While his mother’s family ultimately settled in Massachusetts and he grew up in Worcester, Maine always has held special importance for Greene and his family, who vacationed here.

A poignant memory for Greene is of traveling to Maine with his six siblings and parents, both educators. They were in the family station wagon with their clothes packed in garbage bags strapped to the roof, he said.

When they hit the bridge between New Hampshire and Maine, a heavy crosswind tore the bags to shreds, he said.

“Our clothes were all over the highway, and my oldest brother and father went around and collected them,” he recalled.

For the rest of the trip, the family all held piles of clothing and ripped bags.

“It was an important lesson about learning preparation and packing,” he said.

While attending Hamilton College, Greene worked three summers in Ogunquit, waiting on tables and doing other jobs. He needed to give $3,000 of his earnings each summer to his father to help pay for college tuition.

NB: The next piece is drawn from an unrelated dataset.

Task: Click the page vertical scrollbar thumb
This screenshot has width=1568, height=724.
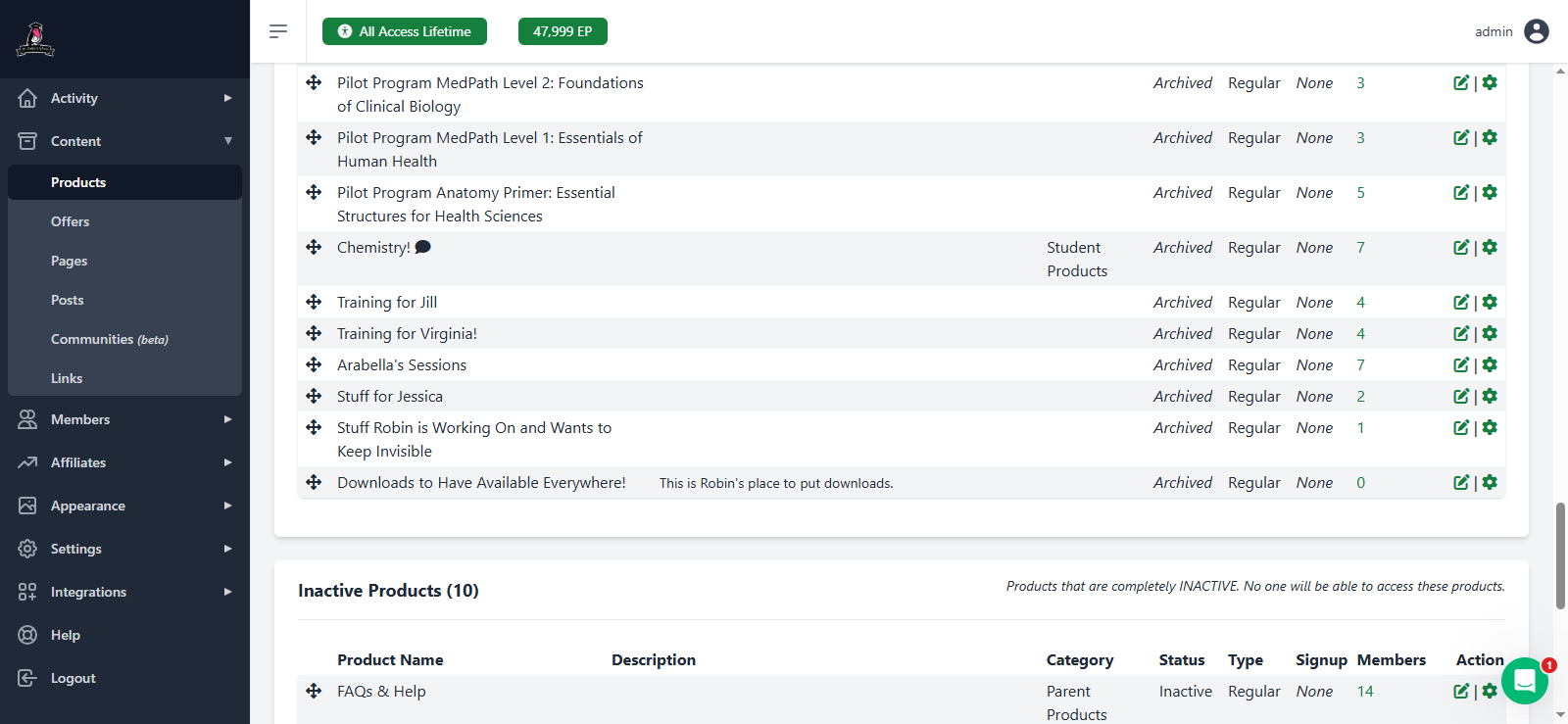Action: click(1560, 555)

He majored in history and thought he’d probably become a teacher. His experiences, however, took him in a slightly different direction; and he learned from his father that one can make a huge difference in people’s lives by working in a college setting.

His father was a high school teacher who later went back to school and earned a doctoral degree at Boston University. David was there when his father received the degree. It was a powerful moment, he said, showing the result of persistence and the importance of setting high standards.

“He was a college professor, a college president. We spent a lot of time on campuses,” he said. His father, Richard Greene, was president of St. Thomas University in Miami, then later president of Goddard College in Plainfield, Vt.

The younger Greene began to see that he, too, could make a difference in people’s lives by working at a college. At the same time, he could address issues that were important to him, such as equity in education and providing the best possible environment in which students could learn and a faculty could teach.

Greene said he plans to start a conversation with the Colby community about what is needed and build on the college’s accomplishments. He also hopes to continue the relationship the college has with the city of Waterville and explore ways to build on that connection.

“What I’d like to understand is, where is Waterville great? How can it continue to be a great city? How can Colby contribute to that?” he said.

He said the people he has met here are warm and welcoming and the area is beautiful.

“It’s just spectacular. There’s a warmth to it that’s infectious. People care deeply about this place,” he said.

Greene plans to move to the president’s house on campus July 1, 2014, with his wife, Carolyn, daughters Madeline, 15, and Nora, 13, and son, Declan, 12.

Adams moving on

Adams is scheduled to retire June 30 after 14 years as president.

During his tenure, he led an ambitious $376 million capital campaign, which funded construction of new buildings, expansion of the college on the Colby Green, and other projects. He also oversaw growth in programs such as environmental studies and the visual arts on campus.

Adams announced in January that he would retire at the end of the 2013-14 academic year. He said he plans to complete a book about French philosophy and art and in doing so will return to Paris, where he once spent time as a Fulbright scholar.

After retiring, he and his wife, Lauren Sterling, plan to divide their time between their homes in Belgrade Lakes and Portland and to stay involved in the Waterville community.